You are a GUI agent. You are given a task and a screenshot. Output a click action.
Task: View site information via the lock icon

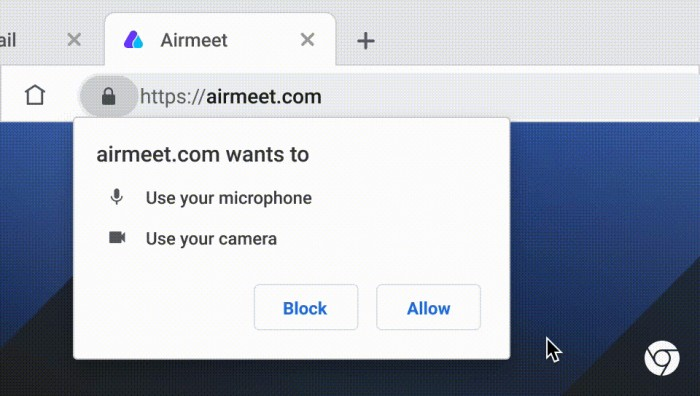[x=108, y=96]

- - - - -

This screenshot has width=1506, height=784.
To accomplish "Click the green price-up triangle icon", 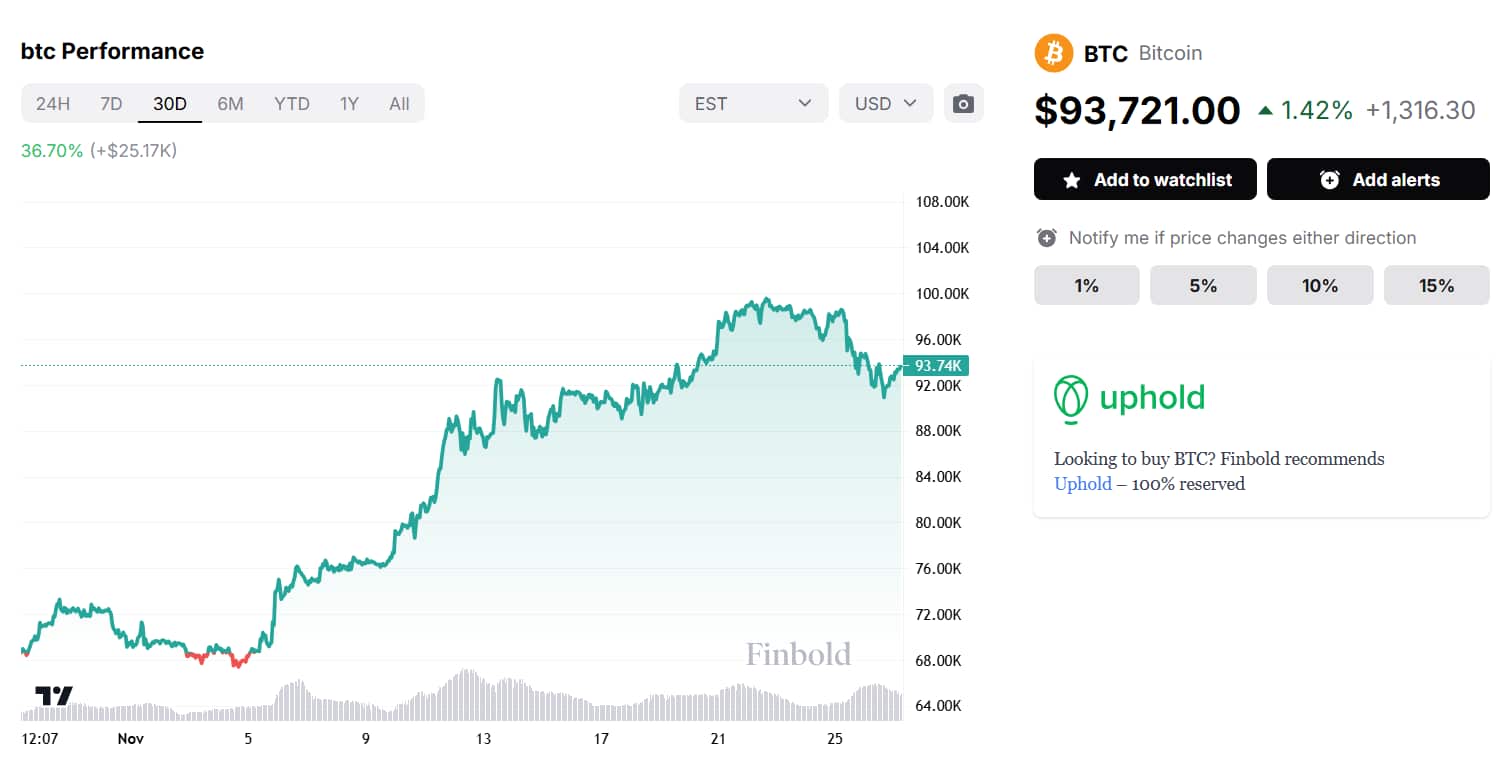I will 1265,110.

- - - - -

• What to do: Copy out each line of the records above that includes "screenshot".

• Answer to this task:
You are a GUI agent. You are given a task and a screenshot. Output a click action.
This screenshot has width=1506, height=784.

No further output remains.